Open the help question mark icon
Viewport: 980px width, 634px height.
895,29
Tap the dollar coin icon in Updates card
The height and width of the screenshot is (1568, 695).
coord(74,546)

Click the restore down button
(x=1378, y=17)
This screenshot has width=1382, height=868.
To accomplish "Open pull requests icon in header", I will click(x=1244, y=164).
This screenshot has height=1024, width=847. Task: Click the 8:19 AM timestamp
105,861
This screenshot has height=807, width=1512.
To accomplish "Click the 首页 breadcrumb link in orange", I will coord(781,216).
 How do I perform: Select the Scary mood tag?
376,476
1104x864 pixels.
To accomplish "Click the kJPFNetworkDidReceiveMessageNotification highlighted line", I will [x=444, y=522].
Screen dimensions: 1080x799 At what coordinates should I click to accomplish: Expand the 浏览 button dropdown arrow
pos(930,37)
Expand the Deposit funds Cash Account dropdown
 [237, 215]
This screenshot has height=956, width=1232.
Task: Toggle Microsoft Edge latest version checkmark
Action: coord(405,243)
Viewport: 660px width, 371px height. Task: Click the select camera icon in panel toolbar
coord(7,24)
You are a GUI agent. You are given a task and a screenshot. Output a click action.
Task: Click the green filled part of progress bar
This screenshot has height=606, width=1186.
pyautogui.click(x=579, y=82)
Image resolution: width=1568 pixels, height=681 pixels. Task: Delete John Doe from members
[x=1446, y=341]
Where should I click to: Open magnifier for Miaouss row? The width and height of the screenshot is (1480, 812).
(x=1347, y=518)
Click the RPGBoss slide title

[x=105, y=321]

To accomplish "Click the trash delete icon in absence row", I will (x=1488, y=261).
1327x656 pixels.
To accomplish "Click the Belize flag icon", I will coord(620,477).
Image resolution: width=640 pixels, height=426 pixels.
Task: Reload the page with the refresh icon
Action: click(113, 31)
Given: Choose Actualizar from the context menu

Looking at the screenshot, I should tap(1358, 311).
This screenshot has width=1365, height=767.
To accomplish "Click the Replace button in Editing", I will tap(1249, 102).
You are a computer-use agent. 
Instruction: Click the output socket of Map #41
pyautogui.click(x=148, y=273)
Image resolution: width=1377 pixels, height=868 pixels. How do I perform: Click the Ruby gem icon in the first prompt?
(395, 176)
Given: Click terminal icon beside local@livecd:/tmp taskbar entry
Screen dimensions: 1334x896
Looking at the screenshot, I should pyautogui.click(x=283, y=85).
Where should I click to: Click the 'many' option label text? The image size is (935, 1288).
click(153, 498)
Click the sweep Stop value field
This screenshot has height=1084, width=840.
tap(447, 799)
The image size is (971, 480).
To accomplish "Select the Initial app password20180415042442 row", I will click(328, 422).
..............................
*TASK TO CARRY OUT*
Write the entries out once more, exactly as given.

*RESPONSE*
Open the help question mark icon
Viewport: 980px width, 634px height.
895,29
Tap the dollar coin icon in Updates card
The height and width of the screenshot is (1568, 695).
coord(74,546)

Click the restore down button
(x=1378, y=17)
This screenshot has width=1382, height=868.
To accomplish "Open pull requests icon in header", I will click(x=1244, y=164).
This screenshot has height=1024, width=847. Task: Click the 8:19 AM timestamp
105,861
This screenshot has height=807, width=1512.
To accomplish "Click the 首页 breadcrumb link in orange", I will coord(781,216).
 How do I perform: Select the Scary mood tag?
376,476
1104x864 pixels.
To accomplish "Click the kJPFNetworkDidReceiveMessageNotification highlighted line", I will [x=444, y=522].
Screen dimensions: 1080x799 At what coordinates should I click to accomplish: Expand the 浏览 button dropdown arrow
pos(930,37)
Expand the Deposit funds Cash Account dropdown
 [237, 215]
This screenshot has height=956, width=1232.
Task: Toggle Microsoft Edge latest version checkmark
Action: coord(405,243)
Viewport: 660px width, 371px height. Task: Click the select camera icon in panel toolbar
coord(7,24)
You are a GUI agent. You are given a task and a screenshot. Output a click action.
Task: Click the green filled part of progress bar
This screenshot has height=606, width=1186.
pyautogui.click(x=579, y=82)
Image resolution: width=1568 pixels, height=681 pixels. Task: Delete John Doe from members
[x=1446, y=341]
Where should I click to: Open magnifier for Miaouss row? The width and height of the screenshot is (1480, 812).
(x=1347, y=518)
Click the RPGBoss slide title

[x=105, y=321]

To accomplish "Click the trash delete icon in absence row", I will (x=1488, y=261).
1327x656 pixels.
To accomplish "Click the Belize flag icon", I will coord(620,477).
Image resolution: width=640 pixels, height=426 pixels.
Task: Reload the page with the refresh icon
Action: click(113, 31)
Given: Choose Actualizar from the context menu

Looking at the screenshot, I should tap(1358, 311).
This screenshot has width=1365, height=767.
To accomplish "Click the Replace button in Editing", I will tap(1249, 102).
You are a computer-use agent. 
Instruction: Click the output socket of Map #41
pyautogui.click(x=148, y=273)
Image resolution: width=1377 pixels, height=868 pixels. How do I perform: Click the Ruby gem icon in the first prompt?
(395, 176)
Given: Click terminal icon beside local@livecd:/tmp taskbar entry
Screen dimensions: 1334x896
Looking at the screenshot, I should pyautogui.click(x=283, y=85).
Where should I click to: Click the 'many' option label text? The image size is (935, 1288).
click(153, 498)
Click the sweep Stop value field
This screenshot has height=1084, width=840.
tap(447, 799)
The image size is (971, 480).
To accomplish "Select the Initial app password20180415042442 row", I will click(328, 422).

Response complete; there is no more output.